**Exercise requirements**
All records must be restated word for word.

**Listed records**
++++++

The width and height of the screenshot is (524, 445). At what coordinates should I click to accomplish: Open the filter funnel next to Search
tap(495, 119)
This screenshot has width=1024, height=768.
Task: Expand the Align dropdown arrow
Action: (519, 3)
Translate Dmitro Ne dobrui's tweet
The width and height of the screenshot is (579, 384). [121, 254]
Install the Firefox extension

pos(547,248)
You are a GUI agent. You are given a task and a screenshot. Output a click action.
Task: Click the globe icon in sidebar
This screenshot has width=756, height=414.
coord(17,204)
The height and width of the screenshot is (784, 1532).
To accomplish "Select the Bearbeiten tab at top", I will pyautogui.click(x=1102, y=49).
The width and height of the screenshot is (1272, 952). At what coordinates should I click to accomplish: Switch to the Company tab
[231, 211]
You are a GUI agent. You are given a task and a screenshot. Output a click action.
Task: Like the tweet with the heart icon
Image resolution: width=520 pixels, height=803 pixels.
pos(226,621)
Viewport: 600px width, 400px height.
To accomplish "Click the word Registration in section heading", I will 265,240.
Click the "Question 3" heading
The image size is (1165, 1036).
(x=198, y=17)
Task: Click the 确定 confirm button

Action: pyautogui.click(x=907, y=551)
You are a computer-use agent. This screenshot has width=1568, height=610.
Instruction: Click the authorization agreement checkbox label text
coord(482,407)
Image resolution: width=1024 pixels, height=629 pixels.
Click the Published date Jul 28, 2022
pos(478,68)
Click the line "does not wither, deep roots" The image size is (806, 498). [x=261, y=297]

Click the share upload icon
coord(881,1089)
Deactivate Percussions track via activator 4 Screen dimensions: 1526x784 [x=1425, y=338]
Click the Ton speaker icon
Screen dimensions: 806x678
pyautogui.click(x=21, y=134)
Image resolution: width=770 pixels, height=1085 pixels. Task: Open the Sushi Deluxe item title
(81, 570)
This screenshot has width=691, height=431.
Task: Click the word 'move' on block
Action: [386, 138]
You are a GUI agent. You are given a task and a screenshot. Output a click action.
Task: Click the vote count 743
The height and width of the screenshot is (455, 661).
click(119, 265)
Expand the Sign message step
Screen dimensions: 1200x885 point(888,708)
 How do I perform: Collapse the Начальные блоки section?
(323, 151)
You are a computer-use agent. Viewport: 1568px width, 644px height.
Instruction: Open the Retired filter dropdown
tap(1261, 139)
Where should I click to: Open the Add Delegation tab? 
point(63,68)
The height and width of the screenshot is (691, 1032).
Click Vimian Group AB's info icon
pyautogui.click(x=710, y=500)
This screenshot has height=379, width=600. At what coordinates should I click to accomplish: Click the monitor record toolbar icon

++++++

**Answer box**
The width and height of the screenshot is (524, 445). At what coordinates should I click to accomplish: Open the filter funnel next to Search
tap(495, 119)
This screenshot has width=1024, height=768.
Task: Expand the Align dropdown arrow
Action: (519, 3)
Translate Dmitro Ne dobrui's tweet
The width and height of the screenshot is (579, 384). [121, 254]
Install the Firefox extension

pos(547,248)
You are a GUI agent. You are given a task and a screenshot. Output a click action.
Task: Click the globe icon in sidebar
This screenshot has width=756, height=414.
coord(17,204)
The height and width of the screenshot is (784, 1532).
To accomplish "Select the Bearbeiten tab at top", I will pyautogui.click(x=1102, y=49).
The width and height of the screenshot is (1272, 952). At what coordinates should I click to accomplish: Switch to the Company tab
[231, 211]
You are a GUI agent. You are given a task and a screenshot. Output a click action.
Task: Like the tweet with the heart icon
Image resolution: width=520 pixels, height=803 pixels.
pos(226,621)
Viewport: 600px width, 400px height.
To accomplish "Click the word Registration in section heading", I will 265,240.
Click the "Question 3" heading
The image size is (1165, 1036).
(x=198, y=17)
Task: Click the 确定 confirm button

Action: pyautogui.click(x=907, y=551)
You are a computer-use agent. This screenshot has width=1568, height=610.
Instruction: Click the authorization agreement checkbox label text
coord(482,407)
Image resolution: width=1024 pixels, height=629 pixels.
Click the Published date Jul 28, 2022
pos(478,68)
Click the line "does not wither, deep roots" The image size is (806, 498). [x=261, y=297]

Click the share upload icon
coord(881,1089)
Deactivate Percussions track via activator 4 Screen dimensions: 1526x784 [x=1425, y=338]
Click the Ton speaker icon
Screen dimensions: 806x678
pyautogui.click(x=21, y=134)
Image resolution: width=770 pixels, height=1085 pixels. Task: Open the Sushi Deluxe item title
(81, 570)
This screenshot has width=691, height=431.
Task: Click the word 'move' on block
Action: [386, 138]
You are a GUI agent. You are given a task and a screenshot. Output a click action.
Task: Click the vote count 743
The height and width of the screenshot is (455, 661).
click(119, 265)
Expand the Sign message step
Screen dimensions: 1200x885 point(888,708)
 How do I perform: Collapse the Начальные блоки section?
(323, 151)
You are a computer-use agent. Viewport: 1568px width, 644px height.
Instruction: Open the Retired filter dropdown
tap(1261, 139)
Where should I click to: Open the Add Delegation tab? 
point(63,68)
The height and width of the screenshot is (691, 1032).
Click Vimian Group AB's info icon
pyautogui.click(x=710, y=500)
This screenshot has height=379, width=600. At what coordinates should I click to accomplish: Click the monitor record toolbar icon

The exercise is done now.